Word and item position records:
——————————

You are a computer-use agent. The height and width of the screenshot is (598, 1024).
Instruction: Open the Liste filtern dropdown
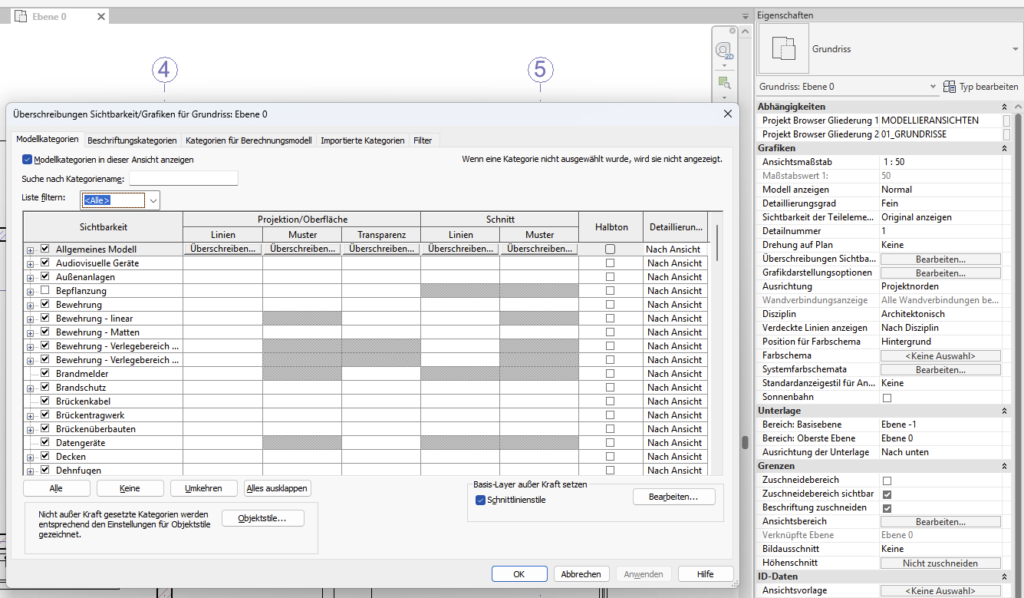[x=153, y=200]
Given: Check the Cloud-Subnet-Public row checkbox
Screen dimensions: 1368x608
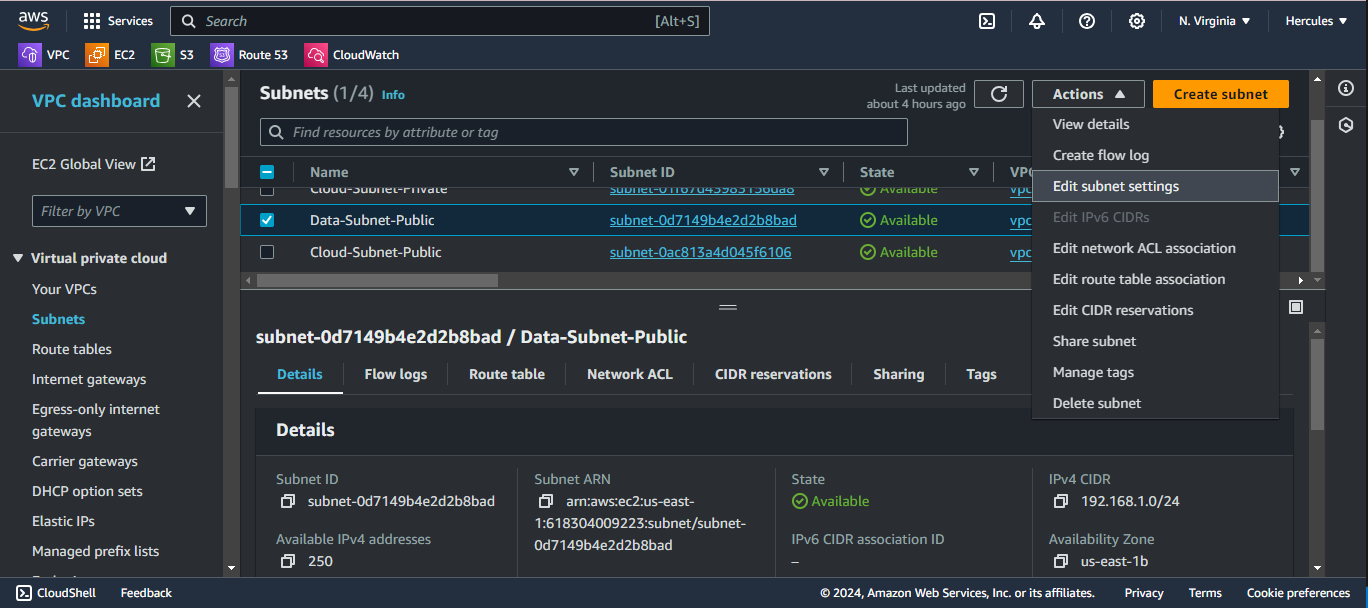Looking at the screenshot, I should (x=267, y=252).
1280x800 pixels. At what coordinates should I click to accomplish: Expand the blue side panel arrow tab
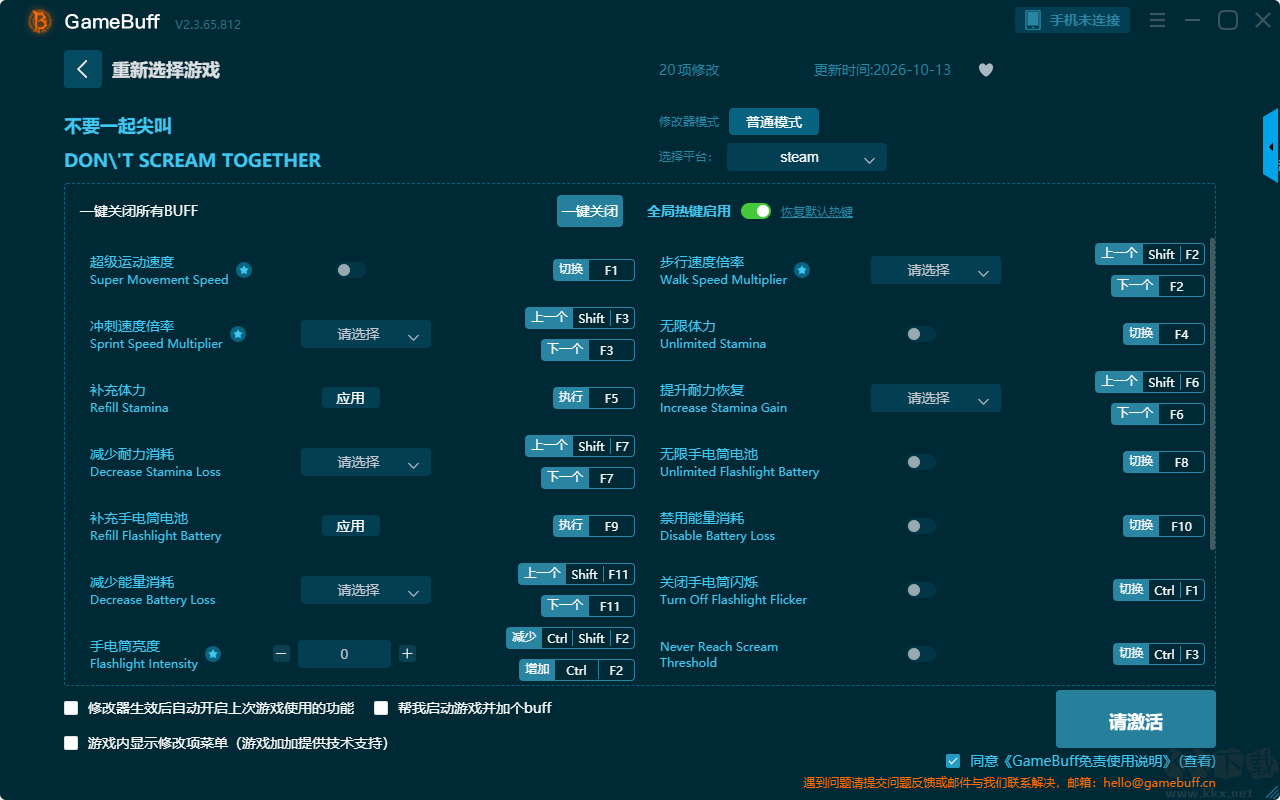coord(1271,146)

——————————

THE REQUEST ->
Arrange every line of the records above as a Markdown table with the columns "Row" and "Line," numbering each row and skipping blank lines. Leave the pictures out of your answer.

FULL SOLUTION ->
| Row | Line |
|---|---|
| 1 | You are a computer-use agent. The height and width of the screenshot is (598, 1024). |
| 2 | Instruction: Open the Liste filtern dropdown |
| 3 | [x=153, y=200] |
| 4 | Given: Check the Cloud-Subnet-Public row checkbox |
| 5 | Screen dimensions: 1368x608 |
| 6 | Looking at the screenshot, I should (x=267, y=252). |
| 7 | 1280x800 pixels. At what coordinates should I click to accomplish: Expand the blue side panel arrow tab |
| 8 | coord(1271,146) |